EXERCISE DIRECTIONS -
Print the rows below word for word, beginning at the line that contains "coordinates (2169, 787)." and stopping after the line that contains "coordinates (1119, 748).".

DATA FOR THE TASK -
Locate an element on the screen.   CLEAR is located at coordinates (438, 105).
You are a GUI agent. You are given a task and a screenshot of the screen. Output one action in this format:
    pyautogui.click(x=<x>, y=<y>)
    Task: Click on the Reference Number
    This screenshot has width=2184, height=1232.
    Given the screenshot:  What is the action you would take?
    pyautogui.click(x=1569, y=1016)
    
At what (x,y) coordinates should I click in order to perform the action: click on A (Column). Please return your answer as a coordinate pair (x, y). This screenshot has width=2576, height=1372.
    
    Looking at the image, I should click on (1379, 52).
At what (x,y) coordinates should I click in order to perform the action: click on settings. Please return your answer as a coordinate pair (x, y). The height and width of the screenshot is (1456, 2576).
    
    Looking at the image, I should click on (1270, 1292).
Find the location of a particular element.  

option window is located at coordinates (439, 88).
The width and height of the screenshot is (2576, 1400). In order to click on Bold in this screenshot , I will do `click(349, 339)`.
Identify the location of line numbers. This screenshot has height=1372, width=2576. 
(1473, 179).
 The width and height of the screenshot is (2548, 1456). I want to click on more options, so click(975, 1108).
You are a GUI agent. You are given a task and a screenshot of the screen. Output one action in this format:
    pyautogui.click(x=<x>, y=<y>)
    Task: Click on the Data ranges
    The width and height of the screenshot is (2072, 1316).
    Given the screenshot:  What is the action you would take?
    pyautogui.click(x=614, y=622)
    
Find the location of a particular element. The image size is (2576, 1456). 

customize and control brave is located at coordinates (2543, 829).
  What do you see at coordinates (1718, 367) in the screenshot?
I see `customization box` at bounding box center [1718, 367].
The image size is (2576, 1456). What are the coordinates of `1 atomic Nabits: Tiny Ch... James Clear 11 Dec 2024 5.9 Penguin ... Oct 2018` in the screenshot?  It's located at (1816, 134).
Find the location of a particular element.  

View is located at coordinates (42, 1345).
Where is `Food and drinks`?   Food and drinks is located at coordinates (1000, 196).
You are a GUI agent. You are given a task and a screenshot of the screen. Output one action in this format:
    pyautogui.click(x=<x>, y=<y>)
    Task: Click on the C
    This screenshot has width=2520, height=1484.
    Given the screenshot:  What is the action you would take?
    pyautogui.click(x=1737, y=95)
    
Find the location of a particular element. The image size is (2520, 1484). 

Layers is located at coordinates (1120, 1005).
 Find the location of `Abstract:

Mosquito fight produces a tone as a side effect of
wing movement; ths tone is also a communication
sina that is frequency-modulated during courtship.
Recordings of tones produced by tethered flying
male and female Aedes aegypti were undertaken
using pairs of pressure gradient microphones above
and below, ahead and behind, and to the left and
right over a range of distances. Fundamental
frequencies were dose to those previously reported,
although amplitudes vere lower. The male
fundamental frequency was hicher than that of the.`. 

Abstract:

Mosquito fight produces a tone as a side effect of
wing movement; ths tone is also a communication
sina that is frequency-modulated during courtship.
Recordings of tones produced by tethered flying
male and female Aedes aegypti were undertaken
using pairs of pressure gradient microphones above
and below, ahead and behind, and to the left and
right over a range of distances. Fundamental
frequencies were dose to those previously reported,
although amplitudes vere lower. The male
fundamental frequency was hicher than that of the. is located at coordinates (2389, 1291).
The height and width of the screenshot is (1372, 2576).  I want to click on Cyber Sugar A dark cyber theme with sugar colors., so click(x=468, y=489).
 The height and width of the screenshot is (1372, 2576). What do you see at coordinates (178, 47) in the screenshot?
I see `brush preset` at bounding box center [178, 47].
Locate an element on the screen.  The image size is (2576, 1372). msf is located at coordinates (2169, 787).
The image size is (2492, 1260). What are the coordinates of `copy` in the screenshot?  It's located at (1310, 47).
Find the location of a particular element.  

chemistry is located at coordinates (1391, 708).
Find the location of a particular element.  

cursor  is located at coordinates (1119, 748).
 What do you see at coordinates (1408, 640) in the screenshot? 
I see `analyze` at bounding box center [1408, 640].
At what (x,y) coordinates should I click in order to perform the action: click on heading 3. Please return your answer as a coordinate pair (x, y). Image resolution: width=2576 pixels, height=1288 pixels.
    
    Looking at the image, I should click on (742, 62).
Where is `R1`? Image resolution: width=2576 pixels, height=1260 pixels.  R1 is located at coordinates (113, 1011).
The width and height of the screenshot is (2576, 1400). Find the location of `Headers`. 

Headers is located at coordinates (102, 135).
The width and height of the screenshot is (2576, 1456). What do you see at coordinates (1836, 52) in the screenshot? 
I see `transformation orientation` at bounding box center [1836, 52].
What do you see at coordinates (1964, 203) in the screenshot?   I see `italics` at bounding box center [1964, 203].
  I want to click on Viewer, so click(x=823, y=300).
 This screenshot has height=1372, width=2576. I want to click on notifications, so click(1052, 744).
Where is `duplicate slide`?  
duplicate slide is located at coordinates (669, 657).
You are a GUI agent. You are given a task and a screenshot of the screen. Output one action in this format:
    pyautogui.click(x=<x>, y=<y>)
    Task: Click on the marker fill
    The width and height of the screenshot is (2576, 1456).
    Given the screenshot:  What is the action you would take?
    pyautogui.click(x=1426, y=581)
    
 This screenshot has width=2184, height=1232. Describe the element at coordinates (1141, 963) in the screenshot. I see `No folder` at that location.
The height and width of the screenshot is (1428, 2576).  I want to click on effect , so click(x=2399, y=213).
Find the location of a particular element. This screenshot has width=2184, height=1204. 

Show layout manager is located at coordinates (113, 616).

REPLY TO THE TASK -
Locate an element on the screen.  The image size is (2576, 1372). msf is located at coordinates (2169, 787).
The image size is (2492, 1260). What are the coordinates of `copy` in the screenshot?  It's located at (1310, 47).
Find the location of a particular element.  

chemistry is located at coordinates (1391, 708).
Find the location of a particular element.  

cursor  is located at coordinates (1119, 748).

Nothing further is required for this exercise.